§ Article:
------------

Data Quality Checks
====

This module supports writing data quality checks on pandas dataframe.

.. code-block:: python

   from genie_pkg.dqc import QualityChecker
    check_spec = """
            apply checks {
                row_count > 10
                has_columns(["name", "dob"])
            }
            """
    df = pd.DataFrame([{'name': 'foo',
                        'dob': '1970-01-01'}])

    # if you pass ignore_column_case=True, column names in dataframe will be case insensitive
    check_results = df.dqc.run(check_spec, ignore_column_case=False(default))
    failures = list(filter(lambda x: not x[2], check_results))
    assert len(failures) == 0

    # To check if your spec is valid or not. If it is bad, will return (error, False) else (None, True)
    QualityChecker.validate_spec(check_spec)


**Available simple checks**

- `row_count (> | < | ==) <rhs>`
- `has_columns(["c1", "c2"...], ignore_case=False|True default is False)`
- `is_unique(<column_name>)`
- `is_not_null(<column_name>)`
- `has_one_of(<column_name>, ["c1", "c2"...], ignore_case=False|True default is False))`
- `is_positive(<column_name>)`
- `quantile(<column_name>, <percentile>) (> | < | ==) <rhs>`
- `is_date(<column_name>, pass_percent_threshold=<1..100> default 100, ignore_nulls=False|True default is False)`
- `percent_of_values_have_length(<column_name>, pass_percent_threshold=<1..100> default 100, ignore_nulls=False|True default is False) == <rhs>` (handy for data like post_code or ipv4)


**Available complex checks**

- Apply checks on multiple columns of rows identified by the condition (supports strings only)

.. code-block:: python

    # Check column values using row identification. c1, c2, c3 and c4 are column names
    check_spec = """
                    apply checks {
                        when row_identified_by {
                            "c1": "v1",
                            "c2": "2"
                        } then {
                            "c3" == "v3",
                            "c4" == "v4"
                        }
                    }
                    """

    df = pd.DataFrame({"c1": "v1", "c2": "2", "c3": "v3"}, index=[0])
    # Returns [(check_name, None|column_name, True|False)]
    result = df.dqc.run(check_spec)

------------

§ Provided data:

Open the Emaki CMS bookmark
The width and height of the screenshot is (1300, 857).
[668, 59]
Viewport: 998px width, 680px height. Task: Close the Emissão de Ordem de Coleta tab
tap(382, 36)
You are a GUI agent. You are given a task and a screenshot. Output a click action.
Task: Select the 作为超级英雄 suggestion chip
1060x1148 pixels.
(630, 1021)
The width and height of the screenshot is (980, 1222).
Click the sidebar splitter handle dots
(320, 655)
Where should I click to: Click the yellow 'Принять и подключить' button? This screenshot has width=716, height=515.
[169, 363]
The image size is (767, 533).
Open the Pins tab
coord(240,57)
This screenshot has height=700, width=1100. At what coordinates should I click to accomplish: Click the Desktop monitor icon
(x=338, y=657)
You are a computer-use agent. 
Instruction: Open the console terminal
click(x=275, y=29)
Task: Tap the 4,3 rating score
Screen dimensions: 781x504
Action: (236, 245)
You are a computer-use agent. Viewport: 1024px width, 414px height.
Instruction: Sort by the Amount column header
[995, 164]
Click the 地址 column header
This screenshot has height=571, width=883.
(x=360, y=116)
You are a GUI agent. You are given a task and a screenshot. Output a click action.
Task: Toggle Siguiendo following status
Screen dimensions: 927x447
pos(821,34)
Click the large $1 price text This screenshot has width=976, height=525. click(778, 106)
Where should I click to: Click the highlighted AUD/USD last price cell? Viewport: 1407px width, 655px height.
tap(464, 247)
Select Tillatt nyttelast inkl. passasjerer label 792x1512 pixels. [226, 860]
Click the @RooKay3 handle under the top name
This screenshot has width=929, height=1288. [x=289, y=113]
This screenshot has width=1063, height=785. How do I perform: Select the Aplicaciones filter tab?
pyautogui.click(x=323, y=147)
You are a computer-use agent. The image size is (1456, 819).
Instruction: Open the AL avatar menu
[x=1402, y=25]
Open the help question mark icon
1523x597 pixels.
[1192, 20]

------------

§ Tasks and exercises:
1) Render this sentence from the data quality checks documentation in Spanish: "This module supports writing data quality checks on pandas dataframe."
2) According to the data quality checks documentation, what does QualityChecker.validate_spec return when the spec is valid?
The material above stands apart from the data quality checks documentation.

§ Outputs for the tasks:
1) Este módulo permite escribir comprobaciones de calidad de datos sobre un dataframe de pandas.

2) It returns (None, True).